● **À faire**
1. Dans l'article sur le fair-play financier, remplacez « Stade rennais » par « club de Rennes » et recopiez le passage de « La France face » jusqu'à « Conférence cette saison. » inclus.
2. Poursuivez l'article sur le fair-play financier des clubs français après sa dernière phrase.

● **Article**
La France face à « un désavantage compétitif indéniable » 

La problématique touche tout le monde, du Paris Saint-Germain au RC Lens, en passant par le Stade rennais, qui a organisé un point presse à ce sujet le mois dernier. « Je suis toujours partisan de respecter le législateur et les règles, pose de son côté Olivier Létang, président du LOSC, engagé en Ligue Europa Conférence cette saison. 

On doit se soumettre à ces nouvelles règles du FPF et on avance, mais il faut que tout le monde le fasse. » Face aux dépenses des plus grands et des plus forts, en Angleterre par exemple ou encore au PSG avec ses sommes records, il est possible de se poser des questions sur la bonne application des règles. Dans l’Hexagone, tout le monde se retrouve sur un point : les cotisations sociales sont largement plus importantes en France que chez certains voisins. 

« Parmi les grands championnats européens, le salarié qui coûte le plus cher, c’est en France, illustre Olivier Létang. Par exemple, en Espagne, le Barça et le Real Madrid vont payer environ 400 000 euros de charges patronales quand chez nous ce sera des dizaines, voire des centaines de millions d’euros quand cela concerne le PSG. C’est un problème de non-homogénéité fiscale et sociale. » 

Face aux nouvelles règles du FPF, plusieurs clubs français travaillent ensemble pour tenter de convaincre l’UEFA de procéder à un ajustement des sanctions en cas de dépassement du seuil imposé par l’instance.

Le coût d’un joueur in fine varie d’un pays à l’autre, il faut tenir compte si on veut être homogène dans la façon de traiter les clubs.

Olivier Létang, président du LOSC

« Le coût d’un joueur in fine varie d’un pays à l’autre, il faut tenir compte si on veut être homogène dans la façon de traiter les clubs », insiste Létang. Pour l’économiste Jean-François Brocard, le « désavantage compétitif est indéniable », mais celui-ci ne date pas d’hier. 

« Il y a d’autres avantages en France qu’on ne retrouve pas dans d’autres pays, comme le régime d’impatriation, poursuit-il. Chaque pays va vouloir plaider son propre cas, mais c’est toujours cet argument qui est utilisé dès qu’on parle d’homogénéisation des règles internationales. Si on commence à s’adapter à chaque fiscalité, chaque système social, c’est extrêmement compliqué.

Si la France fait une demande, pourquoi la Bulgarie, l’Italie ou un autre pays ne ferait pas de même ? » Lors des derniers mercatos, François Pinault, actionnaire du Stade rennais, a bien compris que le spectre du fair-play financier l’empêchait de viser plus haut et de frapper plus fort sur le marché.

Pour l’instant, les clubs français doivent s’adapter et, pour certains, penser à leur stratégie pour éviter de se noyer ou revoir leurs ambitions à la baisse.

● **Données brutes**

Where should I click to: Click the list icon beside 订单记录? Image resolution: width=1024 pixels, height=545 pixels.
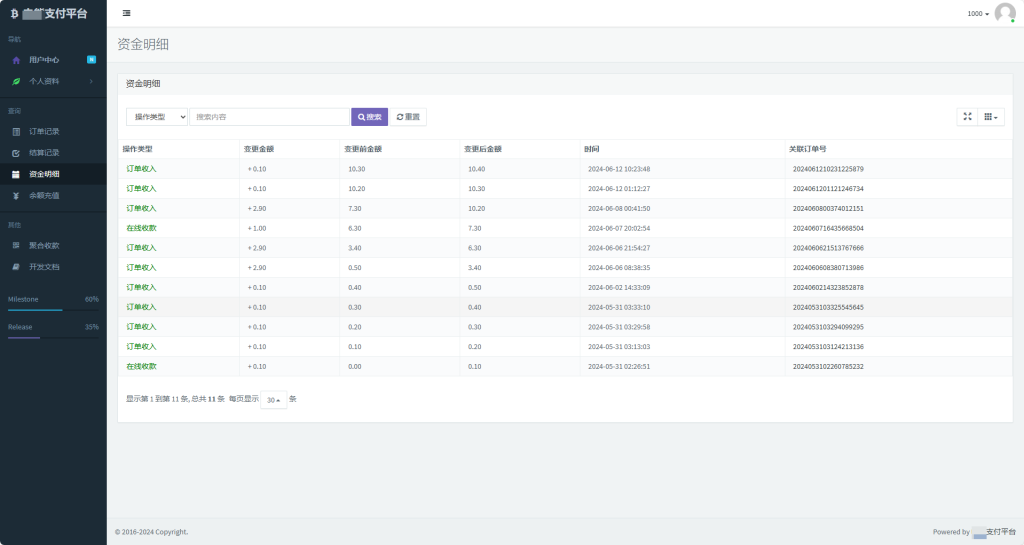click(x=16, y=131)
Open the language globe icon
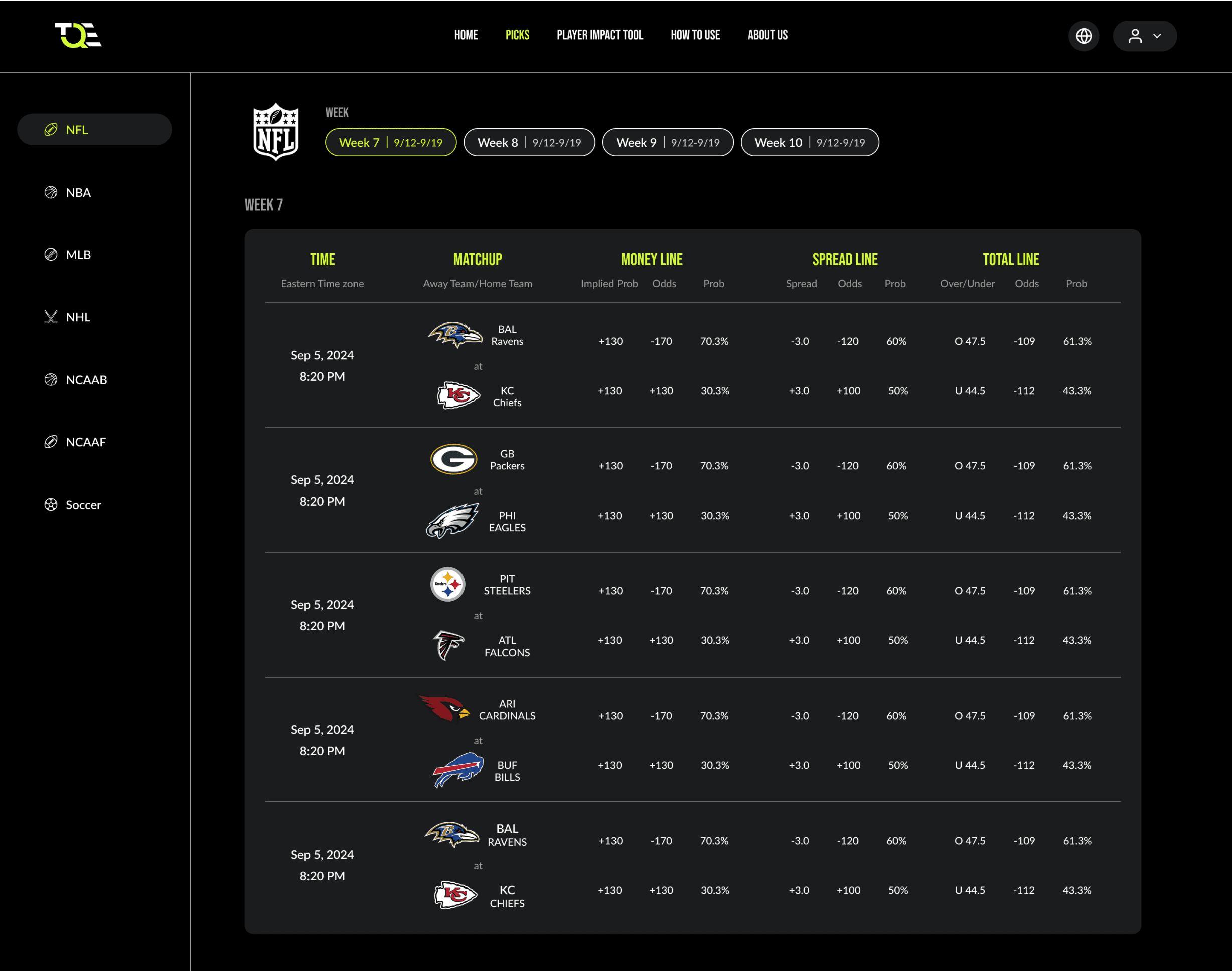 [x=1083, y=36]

--

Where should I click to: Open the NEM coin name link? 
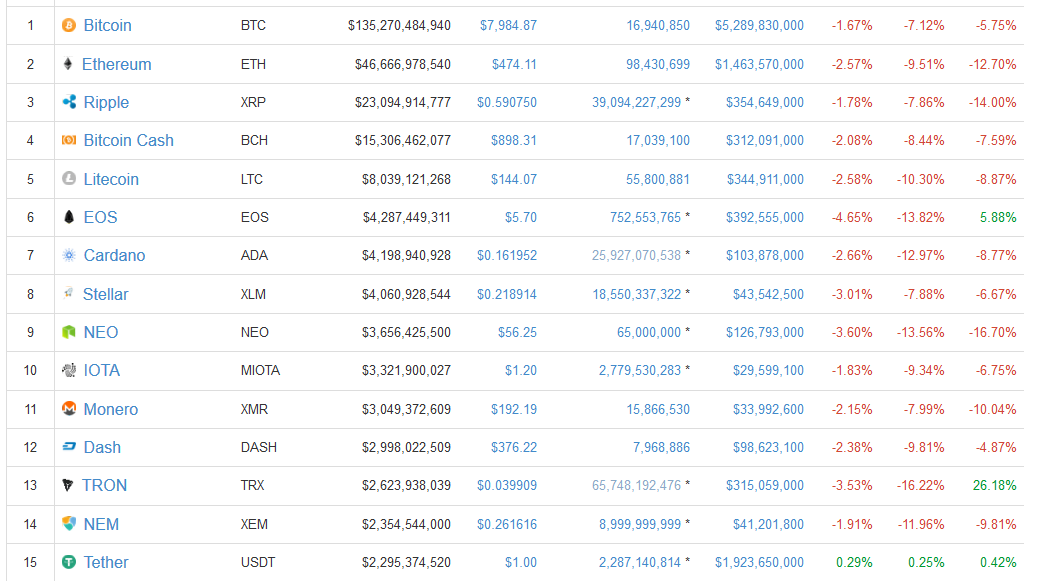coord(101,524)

● **Corrigé**
1.
La France face à « un désavantage compétitif indéniable » 

La problématique touche tout le monde, du Paris Saint-Germain au RC Lens, en passant par le club de Rennes, qui a organisé un point presse à ce sujet le mois dernier. « Je suis toujours partisan de respecter le législateur et les règles, pose de son côté Olivier Létang, président du LOSC, engagé en Ligue Europa Conférence cette saison.

2.
La chasse aux revenus

À Rennes comme chez quasiment tous les clubs aux ambitions élevées, la masse salariale annuelle ne cesse de gonfler (68 millions d’euros en 2021-2022) sans que ce ne soit proportionnel à la croissance des revenus, alors qu’il a fallu faire le dos rond et bénéficier de nombreuses aides pour survivre à la crise sanitaire du début de la décennie. Tout est une question de modèle économique, aussi. « Une des difficultés pour les clubs, c’est qu’ils offrent des contrats pluriannuels à des joueurs et donc s’engagent sur plusieurs années au niveau de leur masse salariale, explique Jean-François Brocard. 

Et a contrario, ils ont parfois de grandes incertitudes sur les revenus qu’ils vont pouvoir générer dans les années qui viennent, car ça peut dépendre d’une qualification européenne, d’une relégation, d’un sponsor qui vous lâche ou encore des droits TV. » Après l’apport utile mais éphémère de l’argent de CVC, la Ligue et les clubs misaient beaucoup sur l’appel d’offres des droits télé pour la période 2024-2029 et sur les droits internationaux.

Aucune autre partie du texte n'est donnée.